Any images in the records should be skipped; transcribe the rest exactly.

> Provided records
-------------------------
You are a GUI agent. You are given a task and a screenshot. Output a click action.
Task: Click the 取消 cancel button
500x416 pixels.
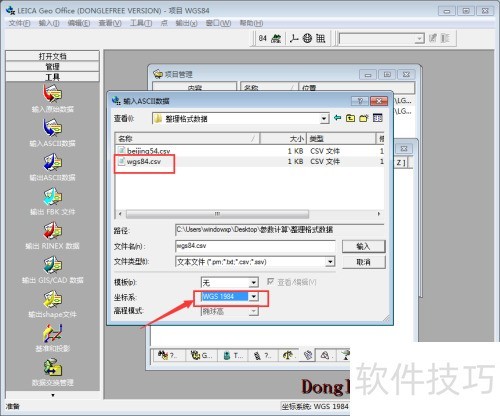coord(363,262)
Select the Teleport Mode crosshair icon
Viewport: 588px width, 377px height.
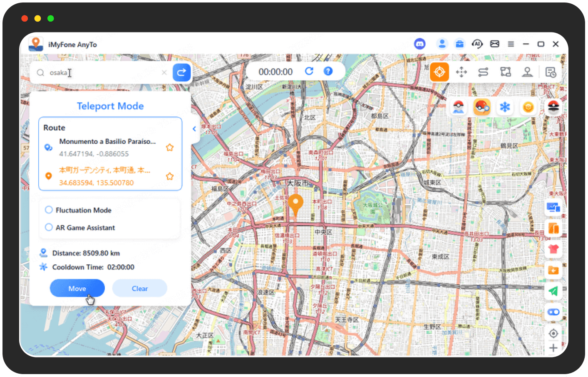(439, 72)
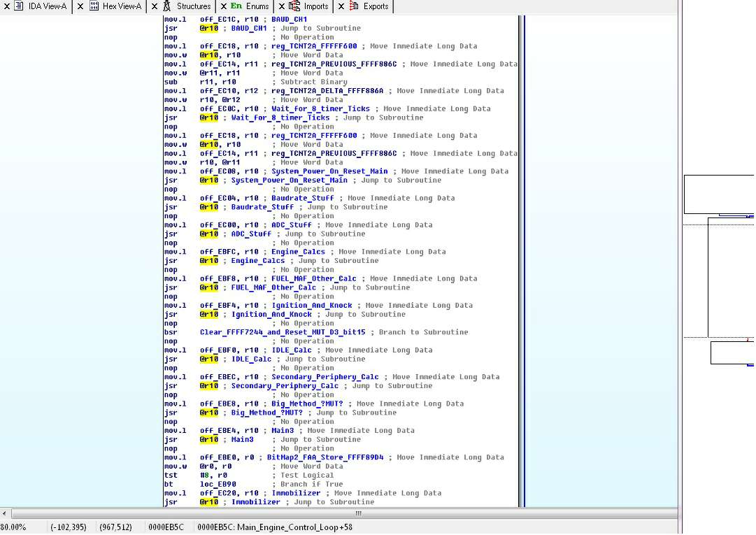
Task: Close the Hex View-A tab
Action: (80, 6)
-------------------------
> Worked solution
You are a GUI agent. You are given a task and a screenshot. Output a click action.
Task: Click the 取消 cancel button
500x416 pixels.
coord(363,262)
Select the Teleport Mode crosshair icon
Viewport: 588px width, 377px height.
(439, 72)
Task: Close the Hex View-A tab
Action: (80, 6)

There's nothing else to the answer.